╔══

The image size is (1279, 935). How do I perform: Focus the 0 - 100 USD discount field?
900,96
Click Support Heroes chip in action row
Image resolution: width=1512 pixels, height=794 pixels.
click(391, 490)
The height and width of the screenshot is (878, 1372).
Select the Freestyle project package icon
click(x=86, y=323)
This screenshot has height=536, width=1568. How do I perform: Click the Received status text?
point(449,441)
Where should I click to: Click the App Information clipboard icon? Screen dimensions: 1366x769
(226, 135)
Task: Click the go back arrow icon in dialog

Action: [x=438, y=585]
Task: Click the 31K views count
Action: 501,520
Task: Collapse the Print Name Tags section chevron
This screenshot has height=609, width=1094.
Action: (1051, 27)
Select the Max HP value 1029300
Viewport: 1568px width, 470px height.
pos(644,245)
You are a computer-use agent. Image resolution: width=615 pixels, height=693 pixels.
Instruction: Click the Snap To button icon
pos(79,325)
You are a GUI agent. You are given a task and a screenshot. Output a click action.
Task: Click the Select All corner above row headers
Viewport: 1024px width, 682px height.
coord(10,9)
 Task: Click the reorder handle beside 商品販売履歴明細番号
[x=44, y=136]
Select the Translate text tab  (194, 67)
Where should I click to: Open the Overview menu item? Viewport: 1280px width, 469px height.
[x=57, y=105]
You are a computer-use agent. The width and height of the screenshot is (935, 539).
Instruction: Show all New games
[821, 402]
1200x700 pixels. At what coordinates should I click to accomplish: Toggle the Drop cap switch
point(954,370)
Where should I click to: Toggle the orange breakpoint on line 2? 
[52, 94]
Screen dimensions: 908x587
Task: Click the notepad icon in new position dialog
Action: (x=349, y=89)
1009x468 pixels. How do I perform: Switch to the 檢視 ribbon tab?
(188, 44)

╚══

| Problem details |
Reproduce the rows verbatim from the line containing "Task: Click the reorder" through the end of the rows, including both the first and the final line.

| Task answer |
 Task: Click the reorder handle beside 商品販売履歴明細番号
[x=44, y=136]
Select the Translate text tab  (194, 67)
Where should I click to: Open the Overview menu item? Viewport: 1280px width, 469px height.
[x=57, y=105]
You are a computer-use agent. The width and height of the screenshot is (935, 539).
Instruction: Show all New games
[821, 402]
1200x700 pixels. At what coordinates should I click to accomplish: Toggle the Drop cap switch
point(954,370)
Where should I click to: Toggle the orange breakpoint on line 2? 
[52, 94]
Screen dimensions: 908x587
Task: Click the notepad icon in new position dialog
Action: (x=349, y=89)
1009x468 pixels. How do I perform: Switch to the 檢視 ribbon tab?
(188, 44)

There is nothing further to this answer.